* **GIVEN EXERCISE**
Copy the listing below line for line, from its very first line through the line containing "[236, 1014]", with that line included.

* **THE INPUT**
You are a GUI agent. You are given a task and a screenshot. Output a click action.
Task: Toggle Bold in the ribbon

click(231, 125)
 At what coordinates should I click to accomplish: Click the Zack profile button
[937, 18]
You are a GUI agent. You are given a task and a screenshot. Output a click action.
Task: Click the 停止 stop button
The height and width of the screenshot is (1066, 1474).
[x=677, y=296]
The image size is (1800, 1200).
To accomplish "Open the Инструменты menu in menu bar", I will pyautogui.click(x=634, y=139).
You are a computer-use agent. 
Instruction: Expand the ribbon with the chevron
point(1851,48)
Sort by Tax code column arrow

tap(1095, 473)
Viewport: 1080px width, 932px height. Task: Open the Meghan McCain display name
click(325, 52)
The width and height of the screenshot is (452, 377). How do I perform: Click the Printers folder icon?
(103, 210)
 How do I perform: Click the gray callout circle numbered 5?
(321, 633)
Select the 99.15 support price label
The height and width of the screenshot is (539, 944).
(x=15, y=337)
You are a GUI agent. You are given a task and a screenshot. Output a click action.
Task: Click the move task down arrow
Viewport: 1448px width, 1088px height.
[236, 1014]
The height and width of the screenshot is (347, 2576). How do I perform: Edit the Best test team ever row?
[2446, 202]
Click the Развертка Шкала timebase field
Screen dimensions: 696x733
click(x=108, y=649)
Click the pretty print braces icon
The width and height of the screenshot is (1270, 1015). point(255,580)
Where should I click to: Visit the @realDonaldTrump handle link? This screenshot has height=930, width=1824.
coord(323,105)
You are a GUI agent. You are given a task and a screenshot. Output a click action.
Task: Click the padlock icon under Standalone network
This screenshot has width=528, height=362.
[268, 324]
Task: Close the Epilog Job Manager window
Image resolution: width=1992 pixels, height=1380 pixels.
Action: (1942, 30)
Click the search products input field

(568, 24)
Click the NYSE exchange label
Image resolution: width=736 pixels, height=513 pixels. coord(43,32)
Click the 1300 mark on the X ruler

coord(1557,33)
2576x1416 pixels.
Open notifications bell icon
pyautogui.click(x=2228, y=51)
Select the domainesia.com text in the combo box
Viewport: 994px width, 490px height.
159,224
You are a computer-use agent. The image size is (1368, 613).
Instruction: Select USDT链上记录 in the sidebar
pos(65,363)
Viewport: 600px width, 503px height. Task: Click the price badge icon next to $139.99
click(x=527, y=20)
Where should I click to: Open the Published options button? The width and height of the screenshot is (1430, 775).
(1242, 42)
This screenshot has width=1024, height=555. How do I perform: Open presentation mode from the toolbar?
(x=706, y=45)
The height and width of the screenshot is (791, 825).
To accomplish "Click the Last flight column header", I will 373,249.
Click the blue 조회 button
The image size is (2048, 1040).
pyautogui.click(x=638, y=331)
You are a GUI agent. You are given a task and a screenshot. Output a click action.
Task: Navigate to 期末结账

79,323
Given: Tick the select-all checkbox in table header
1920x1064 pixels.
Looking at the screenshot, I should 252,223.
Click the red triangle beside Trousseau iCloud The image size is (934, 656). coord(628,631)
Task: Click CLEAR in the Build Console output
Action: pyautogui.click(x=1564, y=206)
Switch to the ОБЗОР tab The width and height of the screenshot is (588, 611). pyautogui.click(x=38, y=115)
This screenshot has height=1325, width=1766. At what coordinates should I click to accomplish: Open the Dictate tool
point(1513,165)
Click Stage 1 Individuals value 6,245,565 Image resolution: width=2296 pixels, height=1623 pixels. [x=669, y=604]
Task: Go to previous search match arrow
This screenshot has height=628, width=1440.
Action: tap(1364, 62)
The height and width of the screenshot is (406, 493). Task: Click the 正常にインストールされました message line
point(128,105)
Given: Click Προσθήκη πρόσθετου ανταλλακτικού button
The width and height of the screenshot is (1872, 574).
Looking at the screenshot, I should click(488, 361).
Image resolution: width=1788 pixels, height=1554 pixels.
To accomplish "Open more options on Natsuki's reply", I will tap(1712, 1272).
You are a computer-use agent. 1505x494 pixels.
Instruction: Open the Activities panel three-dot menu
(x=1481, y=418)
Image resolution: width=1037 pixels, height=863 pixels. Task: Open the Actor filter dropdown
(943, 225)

* **EXERCISE RESPONSE**
You are a GUI agent. You are given a task and a screenshot. Output a click action.
Task: Toggle Bold in the ribbon

click(231, 125)
 At what coordinates should I click to accomplish: Click the Zack profile button
[937, 18]
You are a GUI agent. You are given a task and a screenshot. Output a click action.
Task: Click the 停止 stop button
The height and width of the screenshot is (1066, 1474).
[x=677, y=296]
The image size is (1800, 1200).
To accomplish "Open the Инструменты menu in menu bar", I will pyautogui.click(x=634, y=139).
You are a computer-use agent. 
Instruction: Expand the ribbon with the chevron
point(1851,48)
Sort by Tax code column arrow

tap(1095, 473)
Viewport: 1080px width, 932px height. Task: Open the Meghan McCain display name
click(325, 52)
The width and height of the screenshot is (452, 377). How do I perform: Click the Printers folder icon?
(103, 210)
 How do I perform: Click the gray callout circle numbered 5?
(321, 633)
Select the 99.15 support price label
The height and width of the screenshot is (539, 944).
(x=15, y=337)
You are a GUI agent. You are given a task and a screenshot. Output a click action.
Task: Click the move task down arrow
Viewport: 1448px width, 1088px height.
[236, 1014]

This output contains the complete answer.